そう、昼間でも暗いくらい密集した森の大木を、一斉に斬り倒すための一撃。
そうやって、大立ち回りに邪魔な遮蔽物さえ無くなれば ──
「── ブンブンですの!
逃しませんのよ、とりゃー!」
── ケケケッ、ゲェガ……ッ!
── グガァ、ゲべェ……!
銀髪美少女魔剣士さんが、【五行剣:火】の赤い魔法陣を背負い、ロケットみたいに突っ込んできて、次々と魔物をぶった切る。
さすが、当流派の超天才児は半端ない。
魔法で姿を消している相手にも、まるで迷いなく、スパスパ真っ二つ。
「フン! ハァ!」
ジジイなんぞ、もっと凄い。
姿を消して飛び跳ねている魔物の胴体を、高速ダッシュからの跳び込み刺突で、正確に、矢のように貫ぬく。

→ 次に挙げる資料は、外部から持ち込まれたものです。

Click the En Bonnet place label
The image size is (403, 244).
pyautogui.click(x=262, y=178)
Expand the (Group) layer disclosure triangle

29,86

勢いそのまま大木に縫い付けて、剣を引き抜く動きに円運動を加えて、一動作で魔物を真っ二つ。
さらに、三角飛びの要領で空中へ飛び上がり、次の魔物へと飛びかかる。
重力とか、完全に無視した動きだ。
さすがは、この道半世紀以上の、魔剣士の達人。
ジジイ、今の重心どうなってんの?みたいな動きが一杯!
── あ、俺?
さっきから【風鈴眼】使って、魔物の討ち漏らしを確認中。
この『白イタチ』、魔法で姿消すし、動き素早いから。
逃げ始めると、探すの大変なんだよ。